(Work to be completed)
Using the outline on Elijah at Mount Carmel, answer these questions:
1. What date appears beside the heading "Wrestling with Truth"?
2. Which passage does the outline cite for a "policy" statement on cleansing?
3. Whose hymn is quoted at the end?

* start Document *

Wrestling with Truth November 27, 2011

ELIJAH AT MOUNT CARMEL (1 Kings 18)

Brief review of the opening chapters of I Kings

  • Adonijah sets himself up as king
  • David makes Solomon king
  • Solomon asks for wisdom
  • Solomon builds the temple
  • The ark brought to the temple
  • Solomon’s prayer of dedication
  • The queen of Sheba visits Solomon
  • Solomon’s wives
  • Solomon’s death
  • Israel rebels
  • Golden calves at Bethel and Dan
  • One bad king follows another
  • Elijah fed by ravens
  • The widow at Zarephath

Elijah at Mount Carmel:  Pivotal story in all of scripture—the LORD Yahweh against Baal and his false prophets

1.   recognize the CHOICE between two opinions; Yahweh versus Baal

2.   accept the CHALLENGE of Elijah; pray down fire from heaven on the altar

3.   return to point of CONTACT with Yahweh at Mount Carmel; Elijah repairs altar

4.   radical CLEANSING; fire burns up sacrifice and altar; prophets of Baal are slain and the mountain is cleansed; see Deuteronomy 12 for a “policy” statement on cleansing

5.   look for the CLOUDS of rain to break the drought in God’s timing; small first; bigger later

Charles Wesley’s pertinent hymn:

O Thou who camest from above,
The pure celestial fire to impart,
Kindle a flame of sacred love
Upon the mean altar of my heart.

* end Document *
* start Data shown *

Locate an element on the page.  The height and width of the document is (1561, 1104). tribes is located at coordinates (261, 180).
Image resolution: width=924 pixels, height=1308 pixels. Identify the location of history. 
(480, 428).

* end Data shown *
* start Data shown *

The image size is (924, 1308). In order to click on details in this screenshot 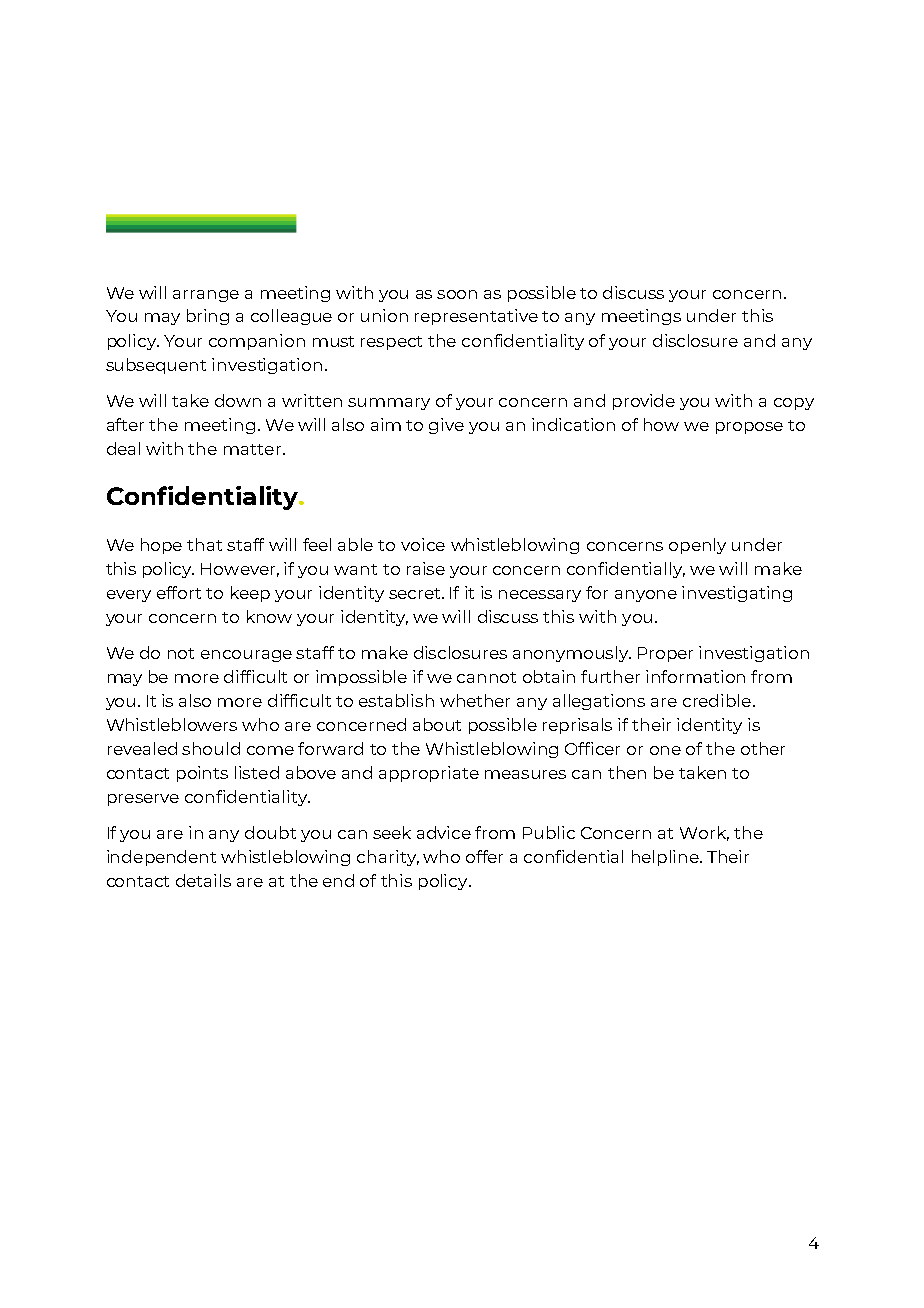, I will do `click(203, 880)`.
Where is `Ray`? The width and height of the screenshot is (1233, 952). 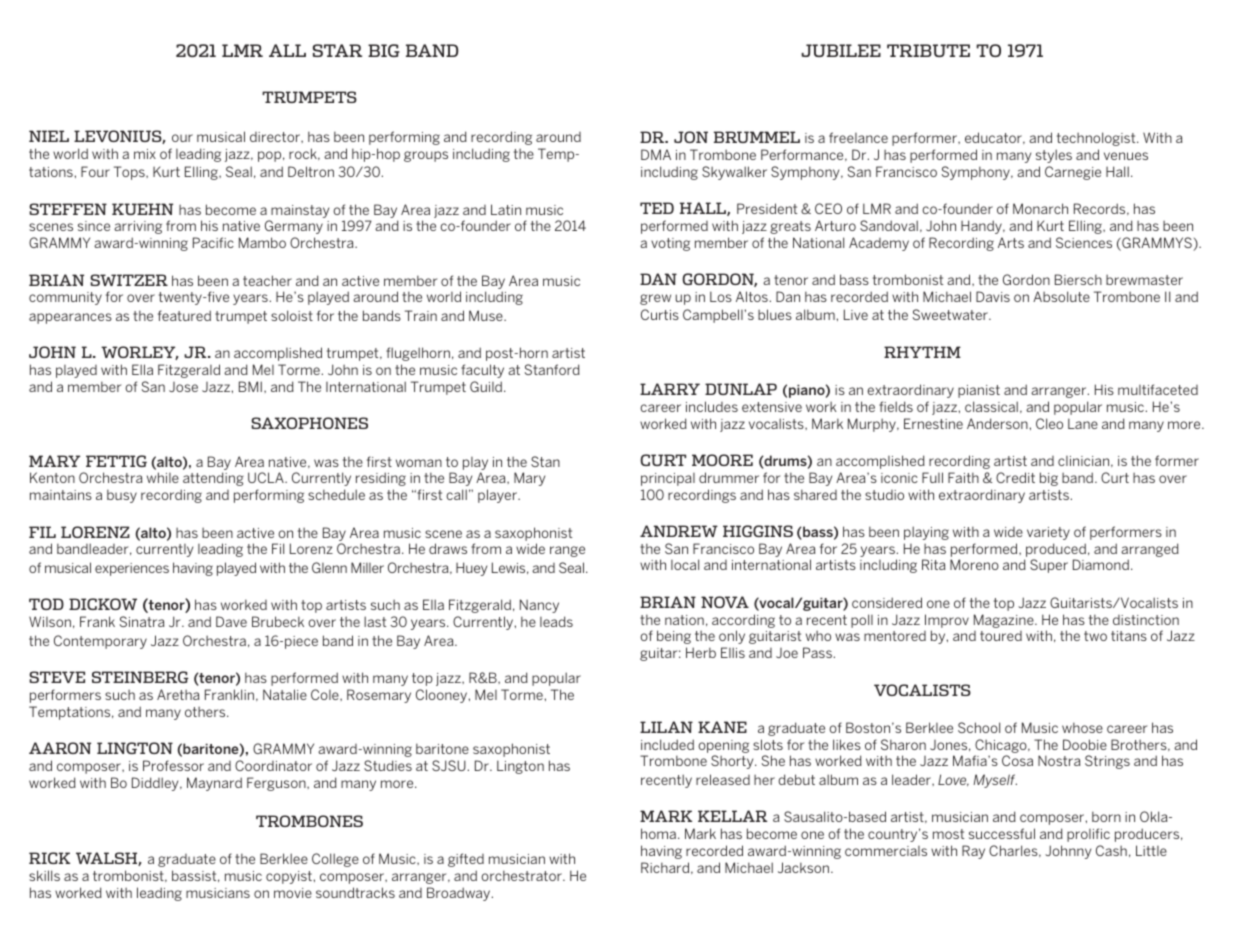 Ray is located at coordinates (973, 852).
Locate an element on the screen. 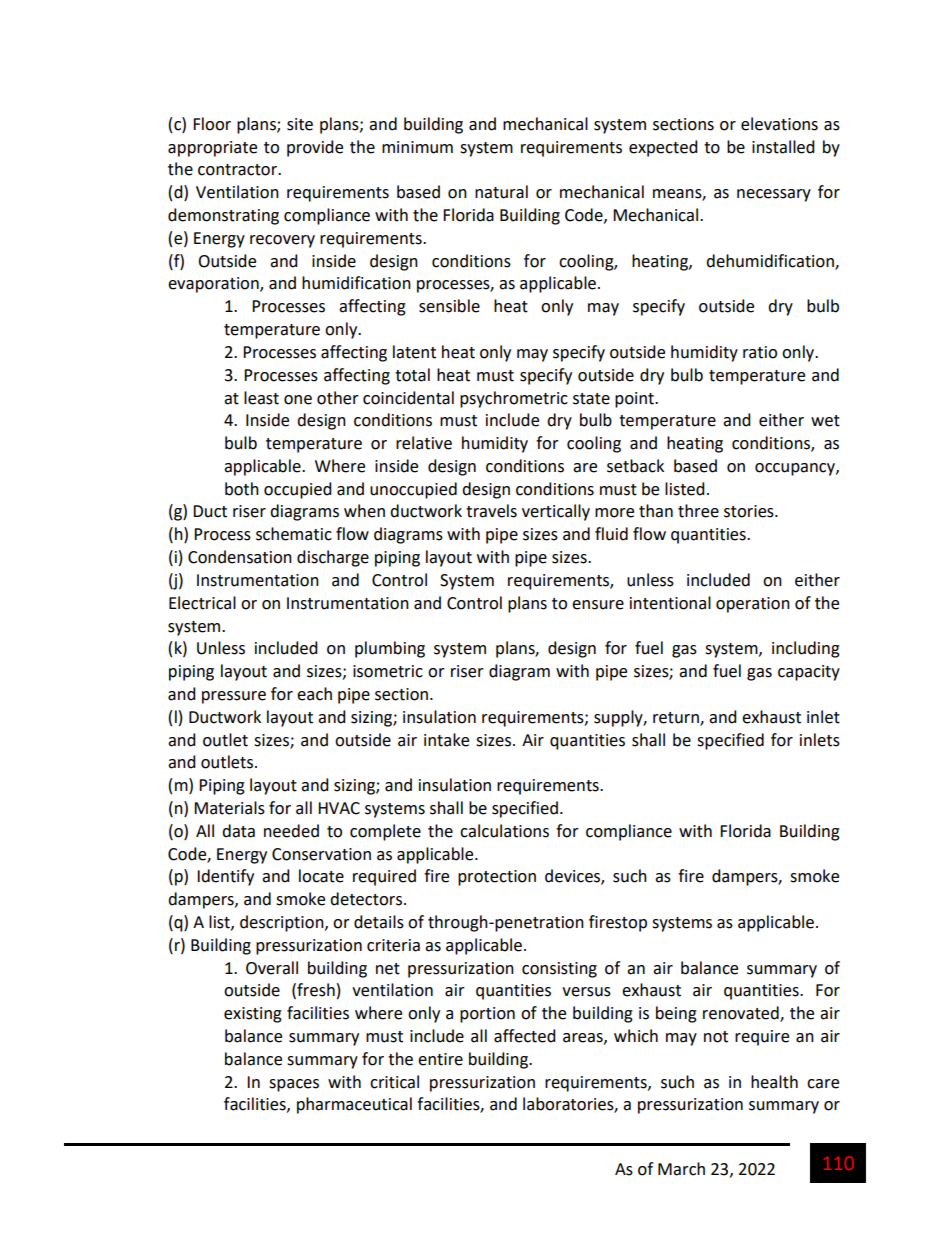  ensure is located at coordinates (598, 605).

* end Data shown *
* start Data shown *

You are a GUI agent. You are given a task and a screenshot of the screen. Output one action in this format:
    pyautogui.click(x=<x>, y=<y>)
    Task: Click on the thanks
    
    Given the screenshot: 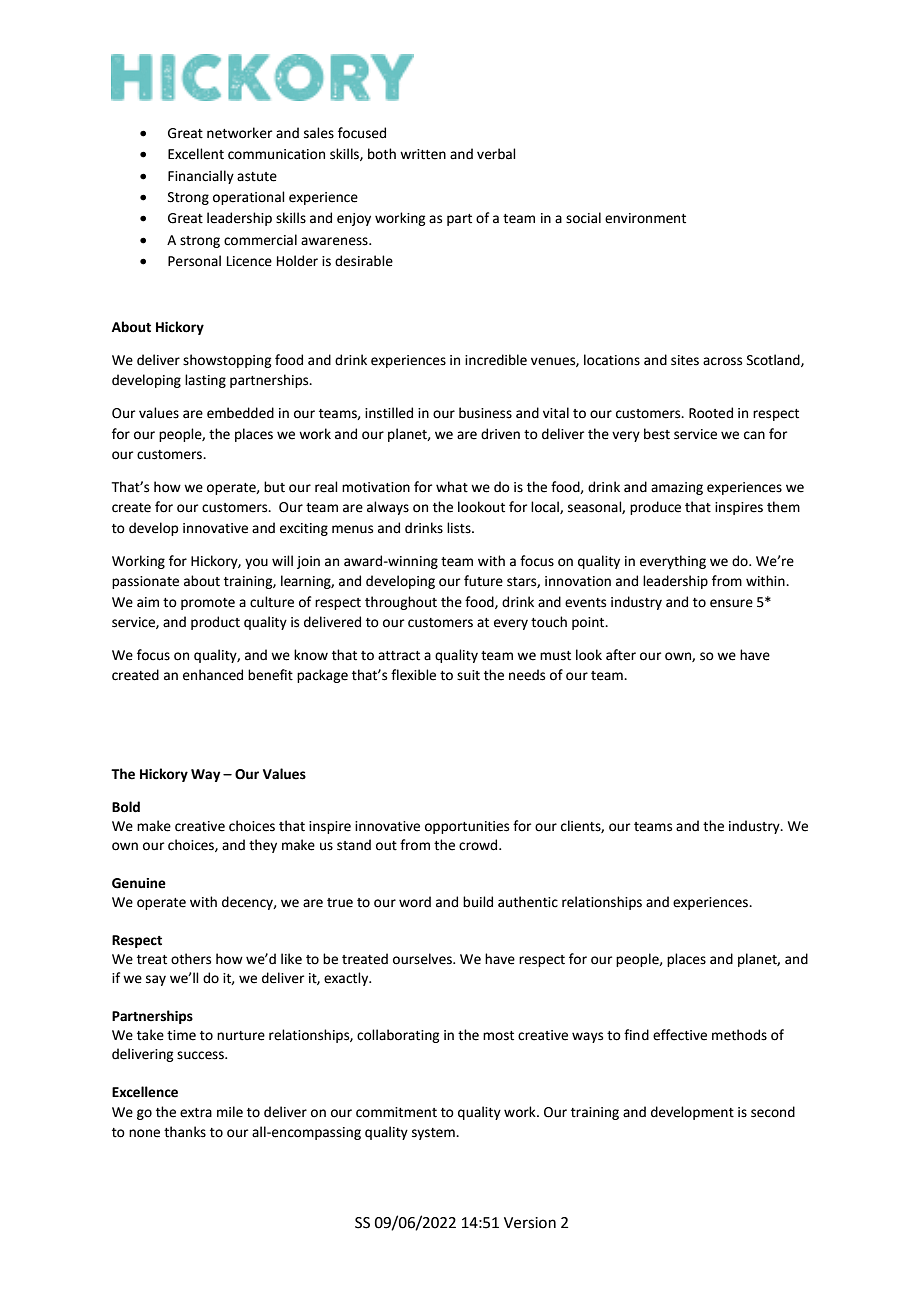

* end Data shown *

(Solution below)
1. November 27, 2011
2. Deuteronomy 12
3. Charles Wesley's